Other long term studies are documented in the recent edited volume by Ian Billick and Mary Price – The Ecology of Place.  Highly recommended for its demonstration of the scientific and conservation value of long term ecological research.  Ecology of Place was one of the books I took with me to Tenerife during field work earlier in the summer and I’ve been working through it ever since, absorbed by its chapters more than I can recall in any other edited volume of research.  Some scientists have committed their professional (and sometimes personal) lives to the study of a single locality for over 50 years and the ecological insights from such work have been enormous.  It’s a commitment to the science that I could not possibly mirror; I’m not that kind of scientist.  Whereas I am capable of building up “long term” datasets that span up to 16 years (and counting) these are not the kinds of highly focused, in-depth studies that Mary and Ian have picked for their book.  Perhaps my problem has always been a short attention span and a desire for novelty, like a kid in a toy shop wanting to pick up and play with all of the exciting things on offer.  There’s no single right way to be a scientist (though there are lots of wrong ways).

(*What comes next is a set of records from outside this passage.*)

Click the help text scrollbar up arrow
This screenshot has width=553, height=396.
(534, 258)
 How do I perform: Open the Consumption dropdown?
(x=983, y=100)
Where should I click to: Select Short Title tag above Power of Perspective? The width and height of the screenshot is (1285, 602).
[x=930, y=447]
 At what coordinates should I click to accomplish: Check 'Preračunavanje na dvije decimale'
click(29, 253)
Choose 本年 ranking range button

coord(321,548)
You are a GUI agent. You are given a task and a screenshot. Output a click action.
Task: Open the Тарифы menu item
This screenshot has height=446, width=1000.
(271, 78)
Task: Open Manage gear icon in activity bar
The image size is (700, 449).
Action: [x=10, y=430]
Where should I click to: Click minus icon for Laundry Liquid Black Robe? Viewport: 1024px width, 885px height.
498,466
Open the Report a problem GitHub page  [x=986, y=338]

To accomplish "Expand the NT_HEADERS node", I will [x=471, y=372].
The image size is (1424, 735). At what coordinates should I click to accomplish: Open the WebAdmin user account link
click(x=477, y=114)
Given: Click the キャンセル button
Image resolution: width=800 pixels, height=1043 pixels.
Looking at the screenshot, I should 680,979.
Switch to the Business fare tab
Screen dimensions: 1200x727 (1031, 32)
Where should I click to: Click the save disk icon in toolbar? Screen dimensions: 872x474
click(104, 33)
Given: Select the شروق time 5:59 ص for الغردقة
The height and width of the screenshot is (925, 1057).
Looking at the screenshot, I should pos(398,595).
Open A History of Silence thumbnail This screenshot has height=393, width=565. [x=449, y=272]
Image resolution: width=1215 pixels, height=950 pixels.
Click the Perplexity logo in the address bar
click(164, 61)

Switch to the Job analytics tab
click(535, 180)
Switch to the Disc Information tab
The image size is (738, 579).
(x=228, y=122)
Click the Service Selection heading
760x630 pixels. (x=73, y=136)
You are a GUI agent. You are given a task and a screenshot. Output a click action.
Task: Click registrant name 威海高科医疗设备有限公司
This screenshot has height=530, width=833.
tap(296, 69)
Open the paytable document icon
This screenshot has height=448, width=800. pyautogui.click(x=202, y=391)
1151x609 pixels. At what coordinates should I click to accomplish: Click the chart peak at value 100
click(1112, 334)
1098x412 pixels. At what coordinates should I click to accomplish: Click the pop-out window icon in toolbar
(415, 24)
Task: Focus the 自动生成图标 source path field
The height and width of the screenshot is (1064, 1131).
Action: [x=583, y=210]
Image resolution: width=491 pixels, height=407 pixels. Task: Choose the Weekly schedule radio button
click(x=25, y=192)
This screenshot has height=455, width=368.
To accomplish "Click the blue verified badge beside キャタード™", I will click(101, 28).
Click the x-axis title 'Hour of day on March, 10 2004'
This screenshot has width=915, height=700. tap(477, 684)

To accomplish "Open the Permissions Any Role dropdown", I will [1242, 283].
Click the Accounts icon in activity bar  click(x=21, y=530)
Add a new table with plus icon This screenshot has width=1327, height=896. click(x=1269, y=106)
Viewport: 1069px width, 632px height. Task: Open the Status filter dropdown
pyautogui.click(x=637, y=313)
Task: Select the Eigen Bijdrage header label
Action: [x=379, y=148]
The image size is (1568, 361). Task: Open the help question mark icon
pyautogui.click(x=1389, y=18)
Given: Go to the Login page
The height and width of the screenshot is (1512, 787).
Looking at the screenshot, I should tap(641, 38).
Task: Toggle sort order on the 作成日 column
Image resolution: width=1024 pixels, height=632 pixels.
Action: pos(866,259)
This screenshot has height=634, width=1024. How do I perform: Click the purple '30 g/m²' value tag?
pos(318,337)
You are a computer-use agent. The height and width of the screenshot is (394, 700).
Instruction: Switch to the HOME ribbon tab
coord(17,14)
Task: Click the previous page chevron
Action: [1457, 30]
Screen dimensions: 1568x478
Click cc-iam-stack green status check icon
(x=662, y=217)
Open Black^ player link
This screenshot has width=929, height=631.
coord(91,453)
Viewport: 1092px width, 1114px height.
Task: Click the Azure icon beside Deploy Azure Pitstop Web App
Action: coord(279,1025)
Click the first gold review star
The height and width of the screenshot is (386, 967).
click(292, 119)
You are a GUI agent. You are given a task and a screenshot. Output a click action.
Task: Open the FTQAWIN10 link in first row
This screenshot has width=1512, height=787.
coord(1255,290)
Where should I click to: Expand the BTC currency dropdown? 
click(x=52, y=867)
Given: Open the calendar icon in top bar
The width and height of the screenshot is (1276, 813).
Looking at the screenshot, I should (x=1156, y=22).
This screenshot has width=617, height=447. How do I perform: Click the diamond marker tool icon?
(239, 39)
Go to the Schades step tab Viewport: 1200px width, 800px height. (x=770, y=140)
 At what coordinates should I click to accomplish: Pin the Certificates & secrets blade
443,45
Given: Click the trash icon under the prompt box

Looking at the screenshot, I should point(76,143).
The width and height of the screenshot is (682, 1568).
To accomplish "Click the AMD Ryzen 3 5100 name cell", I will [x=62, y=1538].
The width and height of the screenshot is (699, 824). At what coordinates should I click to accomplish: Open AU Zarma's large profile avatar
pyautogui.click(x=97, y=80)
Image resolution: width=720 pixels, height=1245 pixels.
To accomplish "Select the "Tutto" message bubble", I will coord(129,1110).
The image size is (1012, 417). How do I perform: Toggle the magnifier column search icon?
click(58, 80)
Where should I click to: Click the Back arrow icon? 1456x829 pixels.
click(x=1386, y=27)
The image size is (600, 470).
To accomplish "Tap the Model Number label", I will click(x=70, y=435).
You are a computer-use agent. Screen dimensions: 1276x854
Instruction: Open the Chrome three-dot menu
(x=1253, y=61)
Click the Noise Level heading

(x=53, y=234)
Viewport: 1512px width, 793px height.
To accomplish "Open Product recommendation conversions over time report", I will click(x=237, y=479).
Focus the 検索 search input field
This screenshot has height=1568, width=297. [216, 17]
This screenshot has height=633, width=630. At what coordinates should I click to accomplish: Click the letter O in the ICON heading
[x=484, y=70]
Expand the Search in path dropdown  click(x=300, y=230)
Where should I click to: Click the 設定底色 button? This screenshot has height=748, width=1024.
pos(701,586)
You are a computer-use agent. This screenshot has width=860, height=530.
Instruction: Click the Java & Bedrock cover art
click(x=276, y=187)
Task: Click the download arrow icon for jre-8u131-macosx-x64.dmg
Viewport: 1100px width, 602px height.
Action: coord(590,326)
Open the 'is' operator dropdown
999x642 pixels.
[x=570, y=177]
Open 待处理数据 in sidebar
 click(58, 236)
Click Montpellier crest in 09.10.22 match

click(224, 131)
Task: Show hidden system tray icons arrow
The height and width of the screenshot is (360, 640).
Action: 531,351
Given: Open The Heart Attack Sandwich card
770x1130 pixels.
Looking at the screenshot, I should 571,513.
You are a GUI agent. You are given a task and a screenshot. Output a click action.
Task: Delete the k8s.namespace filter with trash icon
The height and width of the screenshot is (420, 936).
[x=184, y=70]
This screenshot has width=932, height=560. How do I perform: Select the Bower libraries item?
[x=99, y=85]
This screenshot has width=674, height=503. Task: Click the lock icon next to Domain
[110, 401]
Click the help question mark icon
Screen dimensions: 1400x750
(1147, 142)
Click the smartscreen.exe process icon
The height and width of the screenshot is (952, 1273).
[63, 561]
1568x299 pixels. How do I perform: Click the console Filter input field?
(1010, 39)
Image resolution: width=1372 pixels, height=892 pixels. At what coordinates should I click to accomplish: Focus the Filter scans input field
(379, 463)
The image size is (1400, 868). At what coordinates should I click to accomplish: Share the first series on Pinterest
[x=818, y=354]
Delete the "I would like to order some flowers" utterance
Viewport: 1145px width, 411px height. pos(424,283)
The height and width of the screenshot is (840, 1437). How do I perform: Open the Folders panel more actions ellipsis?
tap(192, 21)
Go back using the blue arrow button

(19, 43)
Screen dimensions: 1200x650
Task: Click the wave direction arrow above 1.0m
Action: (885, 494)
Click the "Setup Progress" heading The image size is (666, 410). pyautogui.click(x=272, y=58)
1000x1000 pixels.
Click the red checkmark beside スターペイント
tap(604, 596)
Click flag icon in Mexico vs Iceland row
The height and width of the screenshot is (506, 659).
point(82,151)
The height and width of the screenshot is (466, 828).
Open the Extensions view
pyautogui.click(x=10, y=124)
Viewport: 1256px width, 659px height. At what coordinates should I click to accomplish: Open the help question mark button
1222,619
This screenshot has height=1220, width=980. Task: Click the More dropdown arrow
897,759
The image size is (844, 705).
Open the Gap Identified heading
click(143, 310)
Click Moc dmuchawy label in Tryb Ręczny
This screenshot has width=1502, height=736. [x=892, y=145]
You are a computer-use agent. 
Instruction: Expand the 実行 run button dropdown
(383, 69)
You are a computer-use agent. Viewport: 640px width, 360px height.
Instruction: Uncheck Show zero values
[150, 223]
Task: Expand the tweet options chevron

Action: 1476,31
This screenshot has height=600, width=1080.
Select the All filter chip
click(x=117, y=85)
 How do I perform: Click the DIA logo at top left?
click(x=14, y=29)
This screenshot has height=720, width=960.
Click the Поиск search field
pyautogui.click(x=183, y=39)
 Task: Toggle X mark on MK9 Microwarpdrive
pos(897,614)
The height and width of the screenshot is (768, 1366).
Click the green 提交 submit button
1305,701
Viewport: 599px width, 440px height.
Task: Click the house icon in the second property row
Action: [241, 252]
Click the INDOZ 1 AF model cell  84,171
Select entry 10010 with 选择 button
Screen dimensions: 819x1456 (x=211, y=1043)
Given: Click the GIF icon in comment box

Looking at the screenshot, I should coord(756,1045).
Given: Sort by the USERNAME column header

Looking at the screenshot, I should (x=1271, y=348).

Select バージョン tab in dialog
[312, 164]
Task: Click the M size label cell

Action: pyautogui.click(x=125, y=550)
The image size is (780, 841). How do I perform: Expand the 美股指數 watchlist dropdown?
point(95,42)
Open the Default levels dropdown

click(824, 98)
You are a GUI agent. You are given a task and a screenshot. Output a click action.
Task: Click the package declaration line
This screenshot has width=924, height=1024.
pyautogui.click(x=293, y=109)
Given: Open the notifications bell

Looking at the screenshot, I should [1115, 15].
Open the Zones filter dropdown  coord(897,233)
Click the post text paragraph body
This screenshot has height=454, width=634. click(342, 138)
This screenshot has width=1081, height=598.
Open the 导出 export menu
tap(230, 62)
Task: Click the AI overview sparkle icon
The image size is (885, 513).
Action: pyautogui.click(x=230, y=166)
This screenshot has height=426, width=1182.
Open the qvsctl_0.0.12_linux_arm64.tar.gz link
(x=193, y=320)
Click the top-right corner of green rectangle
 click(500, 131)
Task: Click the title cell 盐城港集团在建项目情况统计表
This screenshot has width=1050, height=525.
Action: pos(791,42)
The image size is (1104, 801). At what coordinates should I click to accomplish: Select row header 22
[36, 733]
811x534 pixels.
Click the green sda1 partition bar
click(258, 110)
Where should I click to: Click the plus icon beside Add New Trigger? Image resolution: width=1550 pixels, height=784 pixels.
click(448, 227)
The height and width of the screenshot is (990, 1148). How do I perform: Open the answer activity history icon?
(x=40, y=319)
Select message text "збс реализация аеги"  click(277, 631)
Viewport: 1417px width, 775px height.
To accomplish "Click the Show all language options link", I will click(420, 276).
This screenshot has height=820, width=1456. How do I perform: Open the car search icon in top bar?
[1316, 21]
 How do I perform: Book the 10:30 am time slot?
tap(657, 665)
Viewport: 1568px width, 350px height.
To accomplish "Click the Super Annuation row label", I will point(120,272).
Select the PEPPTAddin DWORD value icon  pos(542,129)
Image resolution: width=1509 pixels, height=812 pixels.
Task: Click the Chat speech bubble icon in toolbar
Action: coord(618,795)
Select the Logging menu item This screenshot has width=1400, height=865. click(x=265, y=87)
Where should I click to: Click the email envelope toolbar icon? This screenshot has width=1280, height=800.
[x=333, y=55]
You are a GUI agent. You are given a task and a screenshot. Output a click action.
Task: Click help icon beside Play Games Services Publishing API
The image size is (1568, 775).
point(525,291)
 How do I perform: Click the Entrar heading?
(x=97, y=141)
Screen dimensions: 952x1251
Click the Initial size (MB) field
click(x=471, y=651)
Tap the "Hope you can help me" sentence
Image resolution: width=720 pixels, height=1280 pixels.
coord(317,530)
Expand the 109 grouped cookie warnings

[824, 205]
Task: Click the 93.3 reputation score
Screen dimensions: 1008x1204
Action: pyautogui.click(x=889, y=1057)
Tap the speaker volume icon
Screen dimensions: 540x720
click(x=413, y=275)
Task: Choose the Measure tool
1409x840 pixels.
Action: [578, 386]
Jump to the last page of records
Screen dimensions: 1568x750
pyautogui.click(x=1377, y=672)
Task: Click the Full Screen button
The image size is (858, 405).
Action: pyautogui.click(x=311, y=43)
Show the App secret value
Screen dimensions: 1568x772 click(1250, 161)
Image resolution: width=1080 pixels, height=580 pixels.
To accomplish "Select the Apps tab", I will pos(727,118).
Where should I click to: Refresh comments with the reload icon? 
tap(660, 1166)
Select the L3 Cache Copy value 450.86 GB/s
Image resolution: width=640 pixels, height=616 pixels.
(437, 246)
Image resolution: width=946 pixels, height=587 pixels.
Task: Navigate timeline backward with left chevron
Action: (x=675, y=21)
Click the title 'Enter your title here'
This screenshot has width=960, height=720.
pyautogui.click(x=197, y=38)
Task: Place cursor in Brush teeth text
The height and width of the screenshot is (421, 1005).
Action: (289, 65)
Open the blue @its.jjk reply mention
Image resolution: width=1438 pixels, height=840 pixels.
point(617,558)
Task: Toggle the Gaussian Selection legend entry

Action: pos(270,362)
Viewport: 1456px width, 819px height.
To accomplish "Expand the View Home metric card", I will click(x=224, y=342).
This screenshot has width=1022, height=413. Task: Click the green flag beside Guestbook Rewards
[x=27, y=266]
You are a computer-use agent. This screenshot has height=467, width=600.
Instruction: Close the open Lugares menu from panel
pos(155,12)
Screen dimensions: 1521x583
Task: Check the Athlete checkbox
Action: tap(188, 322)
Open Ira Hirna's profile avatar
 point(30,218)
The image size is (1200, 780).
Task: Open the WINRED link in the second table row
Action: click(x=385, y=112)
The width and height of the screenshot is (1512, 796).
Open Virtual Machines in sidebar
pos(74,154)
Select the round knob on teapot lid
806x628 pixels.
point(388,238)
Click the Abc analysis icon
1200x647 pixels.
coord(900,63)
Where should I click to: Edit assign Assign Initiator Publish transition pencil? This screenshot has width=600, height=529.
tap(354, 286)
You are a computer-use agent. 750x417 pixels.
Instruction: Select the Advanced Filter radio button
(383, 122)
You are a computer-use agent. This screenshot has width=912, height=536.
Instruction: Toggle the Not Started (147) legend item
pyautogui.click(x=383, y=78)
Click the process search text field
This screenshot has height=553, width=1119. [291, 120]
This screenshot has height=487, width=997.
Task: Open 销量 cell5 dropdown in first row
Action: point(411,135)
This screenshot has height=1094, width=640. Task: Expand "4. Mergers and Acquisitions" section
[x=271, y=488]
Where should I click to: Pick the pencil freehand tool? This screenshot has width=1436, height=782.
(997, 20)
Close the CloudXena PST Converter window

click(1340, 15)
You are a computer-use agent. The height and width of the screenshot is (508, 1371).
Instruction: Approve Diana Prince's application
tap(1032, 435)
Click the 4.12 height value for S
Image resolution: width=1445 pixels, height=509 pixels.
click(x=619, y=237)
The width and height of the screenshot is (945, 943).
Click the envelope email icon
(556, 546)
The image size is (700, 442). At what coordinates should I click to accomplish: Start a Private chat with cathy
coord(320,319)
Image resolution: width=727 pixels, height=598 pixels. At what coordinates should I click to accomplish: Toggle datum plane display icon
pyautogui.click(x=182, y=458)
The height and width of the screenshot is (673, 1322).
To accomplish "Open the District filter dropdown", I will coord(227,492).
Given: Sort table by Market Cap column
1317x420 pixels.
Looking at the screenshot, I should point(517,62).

But back to Uriah Heep and his expressions of ’umbleness.  It’s always been my opinion that  as a society we require some humility when we consider how reliant we are on the processes and resources provided by the biosphere, something that has come to be called ecosystem services, and which I’ve discussed before in a number of blog posts, starting here.  The fact that we rely on the natural world to provide soil nutrients, fresh water, carbon storage, crop pollination, and a whole range of other goods and services, is beyond dispute.  More controversial, however, is the valuation of ecosystem services: how (indeed, should) do we put a monetary value on what nature provides?

A lot of words have been written about these questions in the past few years and recently the writer and environmental activist George Monbiot has weighed into the discussion with an article for the Guardian newspaper that argues that the whole notion of valuation of ecosystem services “diminishes us, it diminishes nature. By turning the natural world into a subsidiary of the corporate economy, it reasserts the biblical doctrine of dominion”.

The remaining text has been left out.